**Records for processing**

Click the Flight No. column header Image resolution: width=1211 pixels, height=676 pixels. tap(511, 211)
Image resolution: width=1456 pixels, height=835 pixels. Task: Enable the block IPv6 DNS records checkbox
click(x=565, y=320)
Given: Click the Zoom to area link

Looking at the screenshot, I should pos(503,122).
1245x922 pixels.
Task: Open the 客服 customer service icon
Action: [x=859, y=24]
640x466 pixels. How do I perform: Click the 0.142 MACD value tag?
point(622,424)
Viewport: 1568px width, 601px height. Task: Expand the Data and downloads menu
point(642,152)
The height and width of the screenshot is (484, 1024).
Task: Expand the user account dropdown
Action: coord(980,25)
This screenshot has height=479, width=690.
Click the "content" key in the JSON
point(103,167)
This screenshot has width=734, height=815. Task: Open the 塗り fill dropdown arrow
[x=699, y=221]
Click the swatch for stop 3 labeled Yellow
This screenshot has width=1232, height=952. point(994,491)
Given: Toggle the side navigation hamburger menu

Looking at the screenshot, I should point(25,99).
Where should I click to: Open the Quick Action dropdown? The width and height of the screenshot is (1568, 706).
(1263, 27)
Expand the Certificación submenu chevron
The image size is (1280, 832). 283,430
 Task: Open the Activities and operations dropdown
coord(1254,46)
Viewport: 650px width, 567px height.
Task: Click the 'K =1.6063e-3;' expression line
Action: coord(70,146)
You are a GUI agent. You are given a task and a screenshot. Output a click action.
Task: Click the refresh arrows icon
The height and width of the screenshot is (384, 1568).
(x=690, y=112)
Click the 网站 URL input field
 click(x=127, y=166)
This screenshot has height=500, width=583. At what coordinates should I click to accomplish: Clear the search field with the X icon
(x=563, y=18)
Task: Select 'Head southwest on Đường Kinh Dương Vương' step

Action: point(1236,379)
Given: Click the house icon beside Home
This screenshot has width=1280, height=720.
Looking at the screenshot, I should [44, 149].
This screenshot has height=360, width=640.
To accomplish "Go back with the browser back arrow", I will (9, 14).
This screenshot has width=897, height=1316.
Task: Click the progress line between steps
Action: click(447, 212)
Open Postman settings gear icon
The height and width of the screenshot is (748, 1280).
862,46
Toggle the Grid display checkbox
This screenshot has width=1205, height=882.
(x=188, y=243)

**What to work on**
Return word for word the lines above from the line with "Expand the Certificación submenu chevron" to the line with "Task: Click the refresh arrows icon", including both and leaving out all others.

**Final answer**
Expand the Certificación submenu chevron
The image size is (1280, 832). 283,430
 Task: Open the Activities and operations dropdown
coord(1254,46)
Viewport: 650px width, 567px height.
Task: Click the 'K =1.6063e-3;' expression line
Action: coord(70,146)
You are a GUI agent. You are given a task and a screenshot. Output a click action.
Task: Click the refresh arrows icon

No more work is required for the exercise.